🤖 AI Summary
Self-supervised speech representations lack interpretability and clinical credibility for Parkinson’s disease (PD) diagnosis. Method: We propose the first dual-granularity (embedding-level and temporal-level) interpretability framework, leveraging cross-modal cross-attention to couple self-supervised representations (e.g., Wav2Vec 2.0, HuBERT) with clinically grounded speech pathology markers, enabling traceable attribution from acoustic features to clinical semantics. Contribution/Results: Our method is the first to systematically endow multi-task PD assessment with semantic intelligibility and decision transparency. It achieves state-of-the-art classification accuracy on five authoritative PD speech benchmarks. Furthermore, it demonstrates robustness and generalizability across languages and spontaneous speech scenarios—validating its applicability in real-world clinical settings. This work establishes a novel paradigm for trustworthy, interpretable speech-based PD辅助 diagnosis.
📝 Abstract
Recent works in pathological speech analysis have increasingly relied on powerful self-supervised speech representations, leading to promising results. However, the complex, black-box nature of these embeddings and the limited research on their interpretability significantly restrict their adoption for clinical diagnosis. To address this gap, we propose a novel, interpretable framework specifically designed to support Parkinson's Disease (PD) diagnosis.
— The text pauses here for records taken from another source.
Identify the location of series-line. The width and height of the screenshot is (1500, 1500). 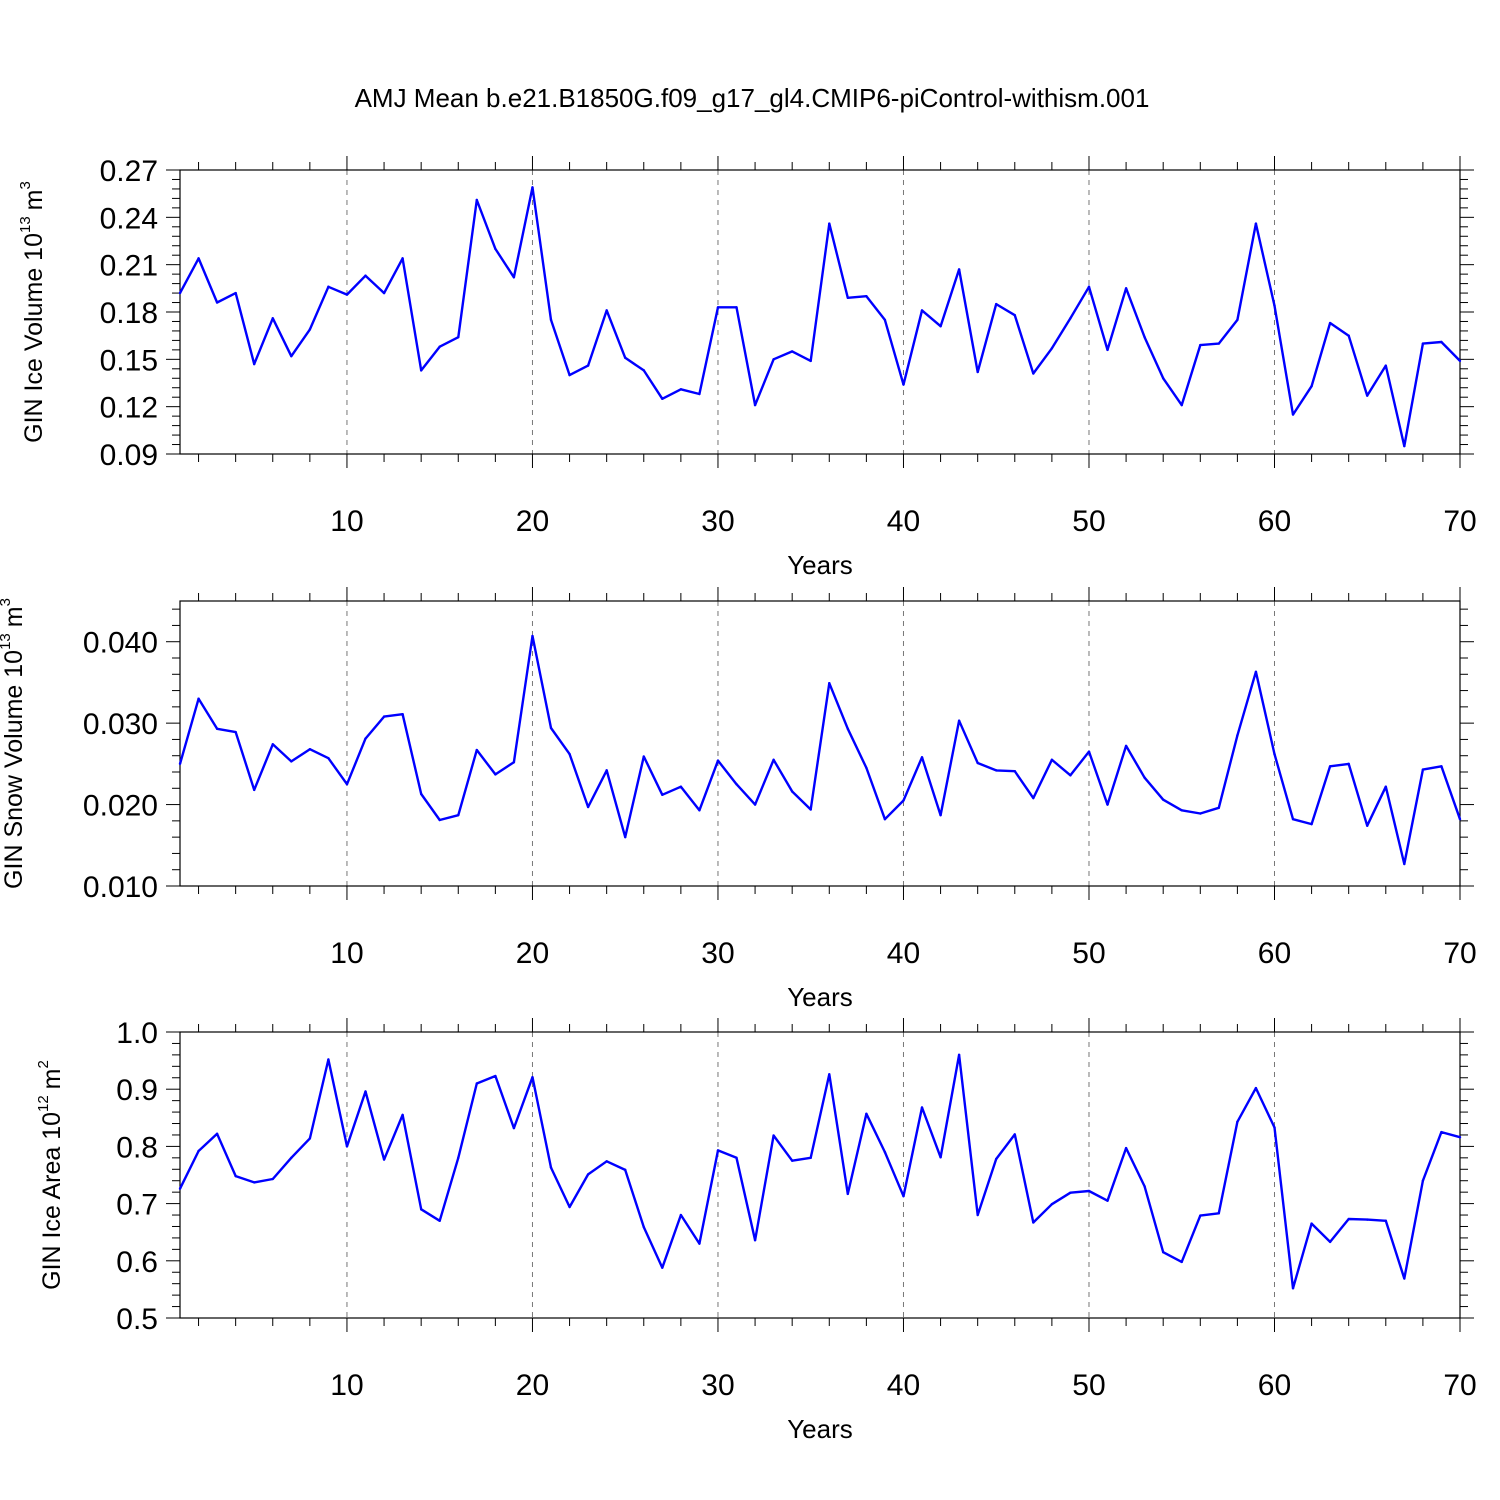
(820, 317).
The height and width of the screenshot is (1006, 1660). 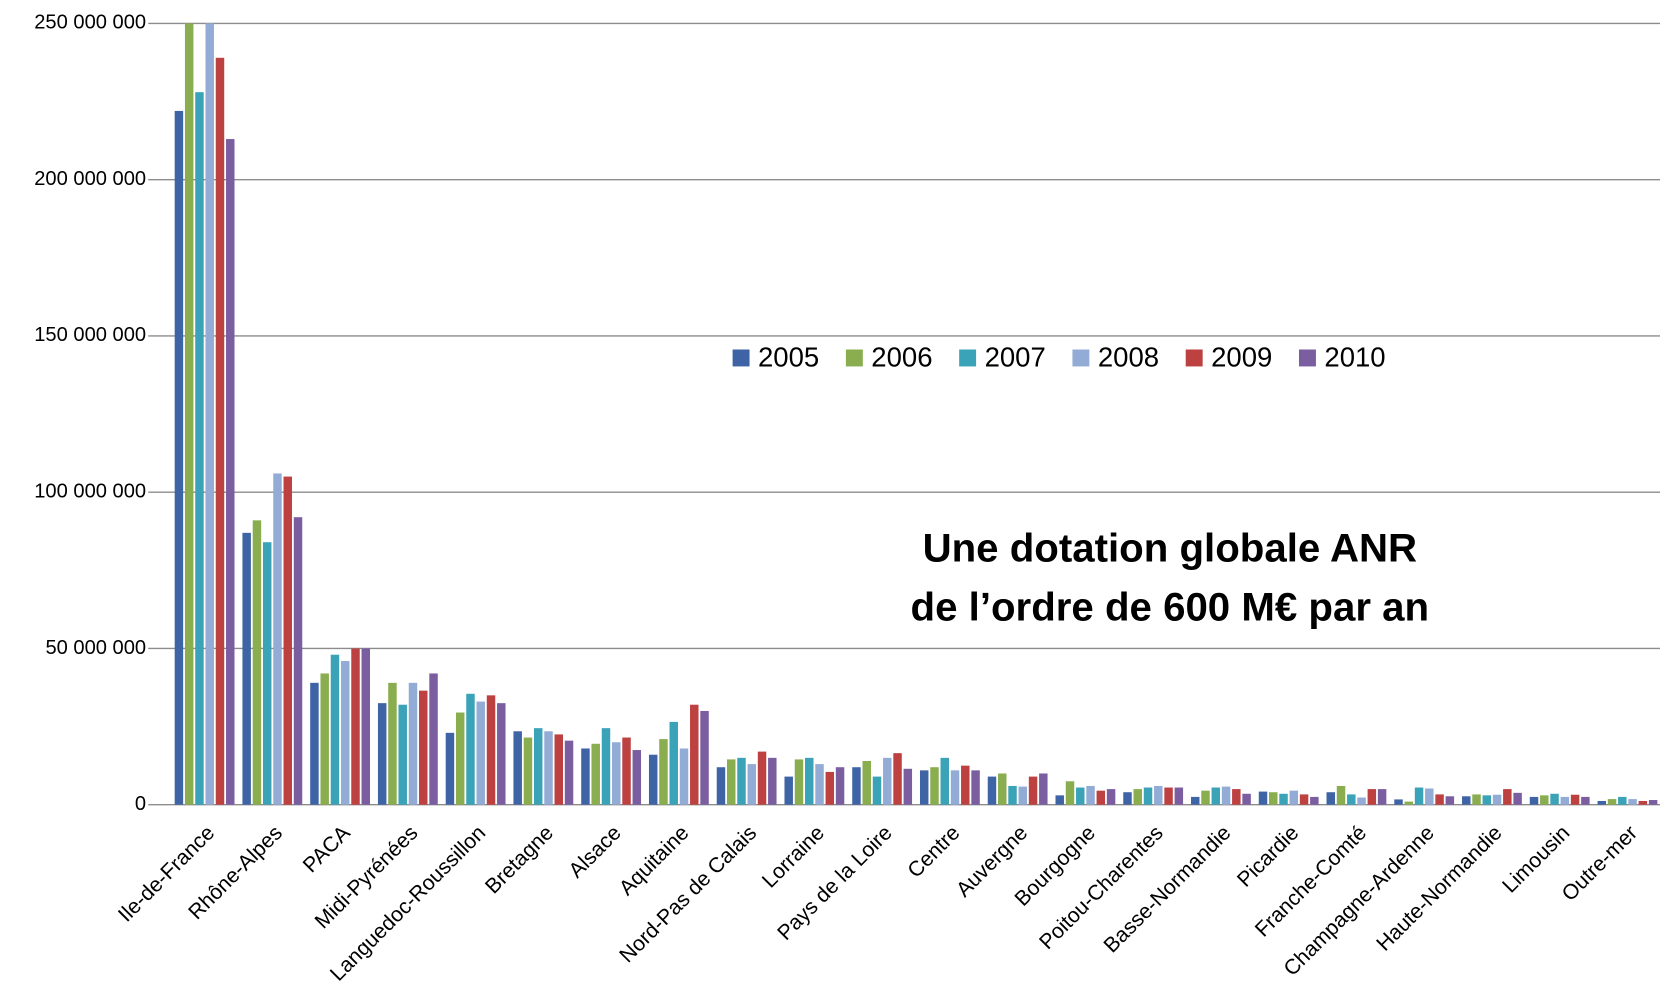 What do you see at coordinates (788, 356) in the screenshot?
I see `legend-label: 2005` at bounding box center [788, 356].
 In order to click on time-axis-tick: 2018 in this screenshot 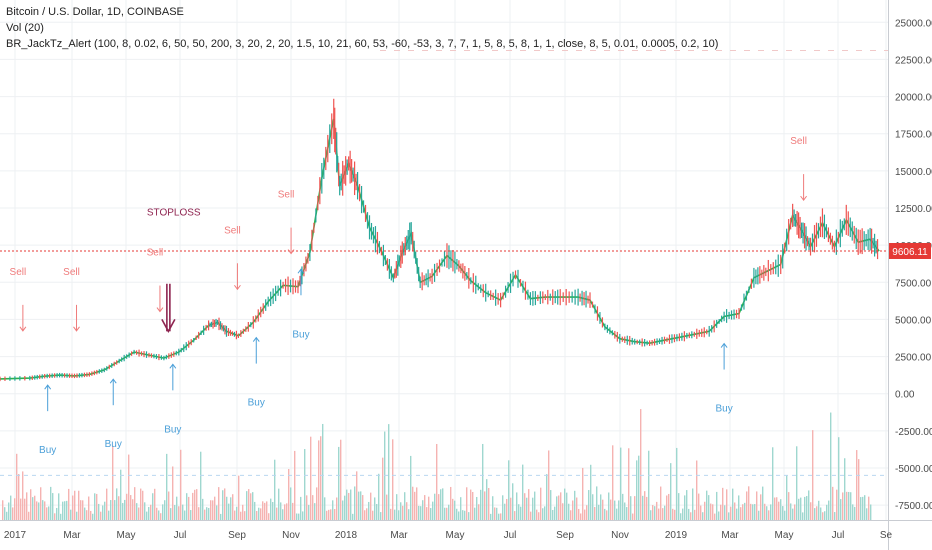, I will do `click(346, 536)`.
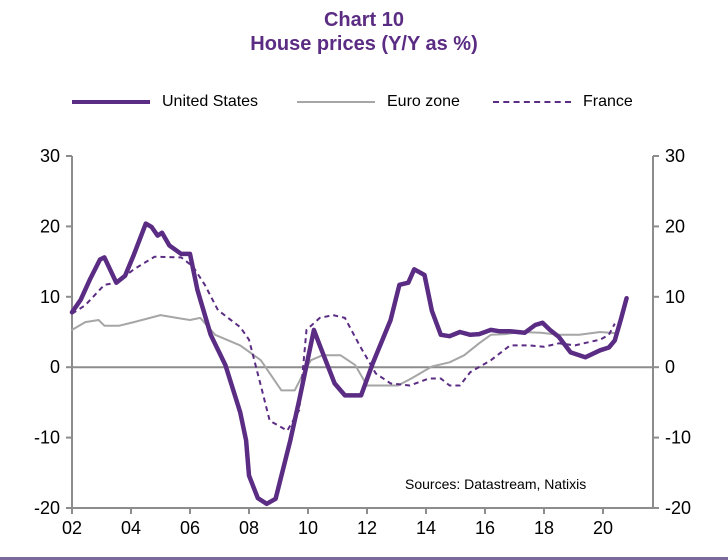  Describe the element at coordinates (364, 44) in the screenshot. I see `chart-subtitle: House prices (Y/Y as %)` at that location.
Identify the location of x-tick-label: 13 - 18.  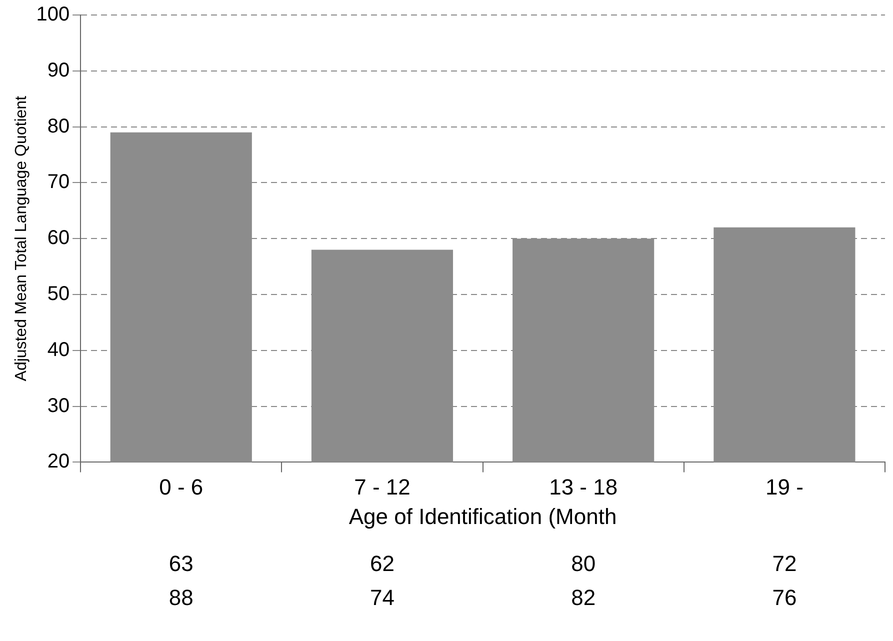
(584, 487).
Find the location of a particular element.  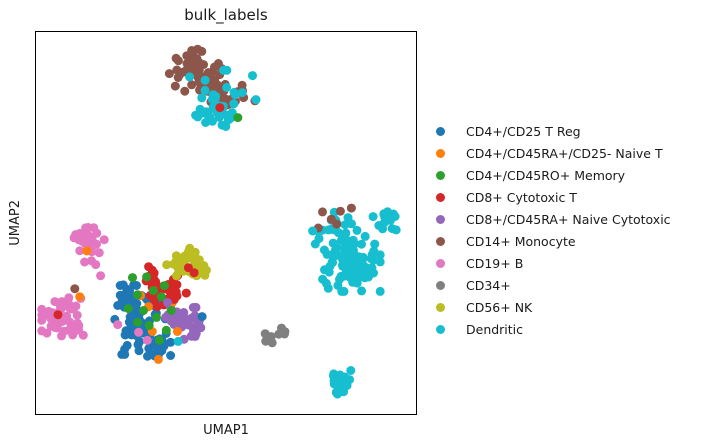

legend-label: CD4+/CD45RO+ Memory is located at coordinates (546, 175).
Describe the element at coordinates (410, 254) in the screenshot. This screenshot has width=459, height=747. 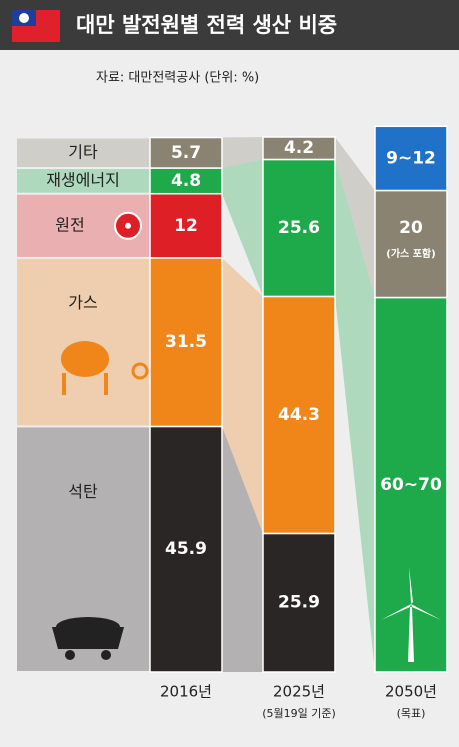
I see `value-note: (가스 포함)` at that location.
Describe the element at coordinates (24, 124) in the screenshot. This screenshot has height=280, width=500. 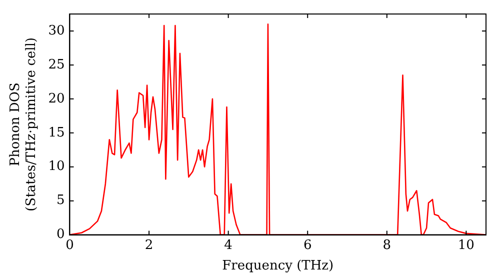
I see `y-axis-title: Phonon DOS (States/THz·primitive cell)` at that location.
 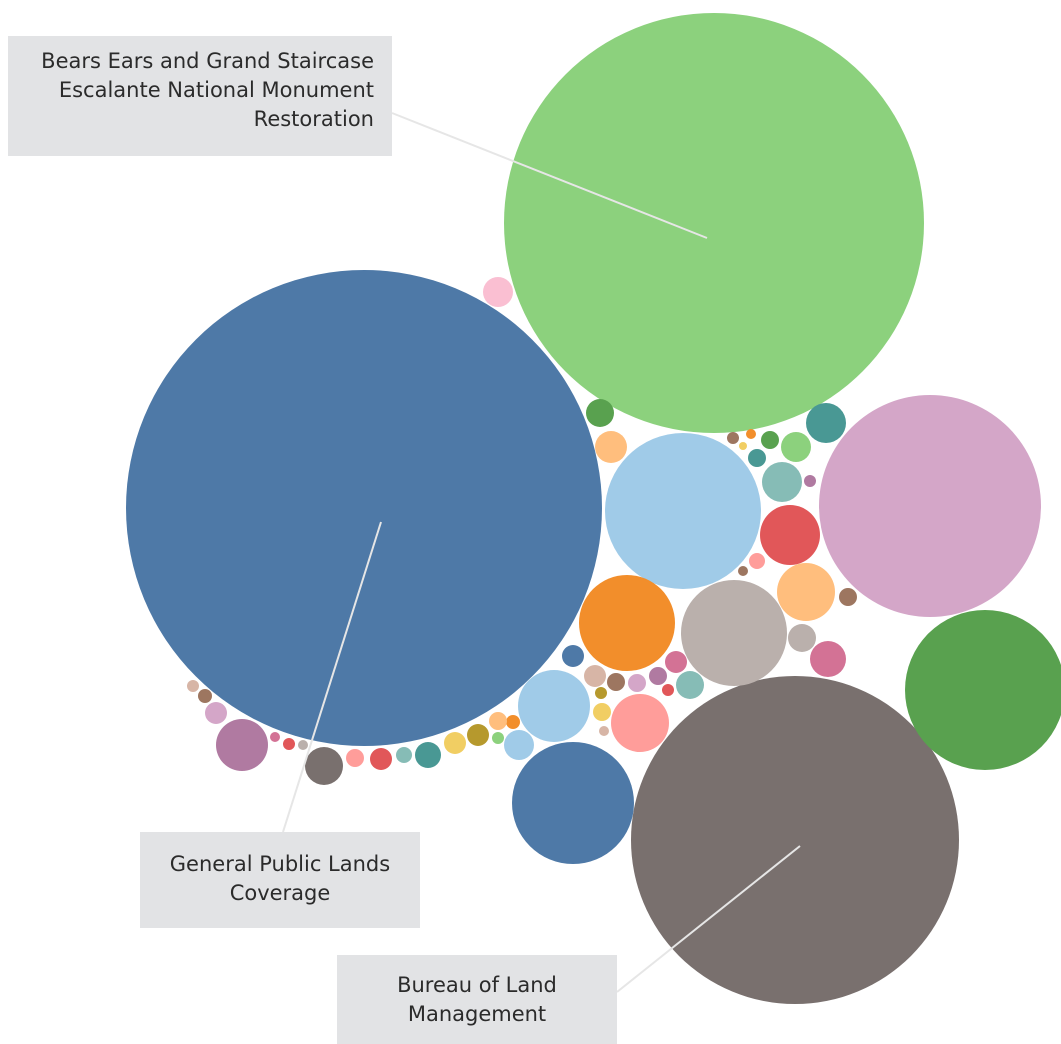 What do you see at coordinates (280, 864) in the screenshot?
I see `annotation-line: General Public Lands` at bounding box center [280, 864].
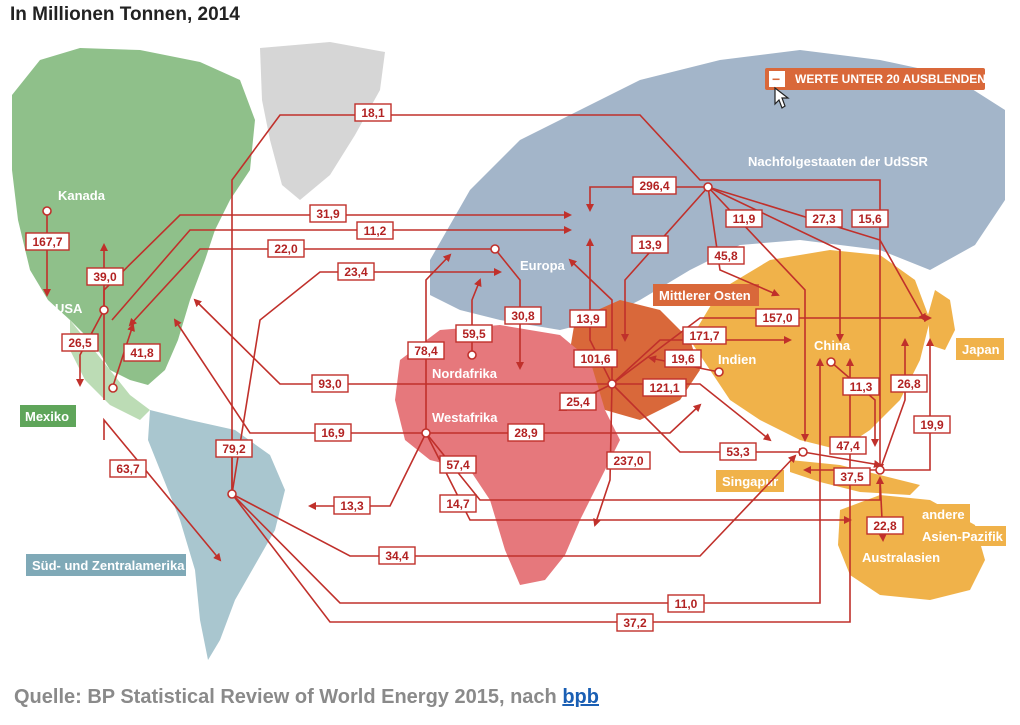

Through the design of simple yet effective cross-attention mechanisms for both embedding- and temporal-level analysis, the proposed framework offers interpretability from two distinct but complementary perspectives. Experimental findings across five well-established speech benchmarks for PD detection demonstrate the framework's capability to identify meaningful speech patterns within self-supervised representations for a wide range of assessment tasks. Fine-grained temporal analyses further underscore its potential to enhance the interpretability of deep-learning pathological speech models, paving the way for the development of more transparent, trustworthy, and clinically applicable computer-assisted diagnosis systems in this domain. Moreover, in terms of classification accuracy, our method achieves results competitive with state-of-the-art approaches, while also demonstrating robustness in cross-lingual scenarios when applied to spontaneous speech production.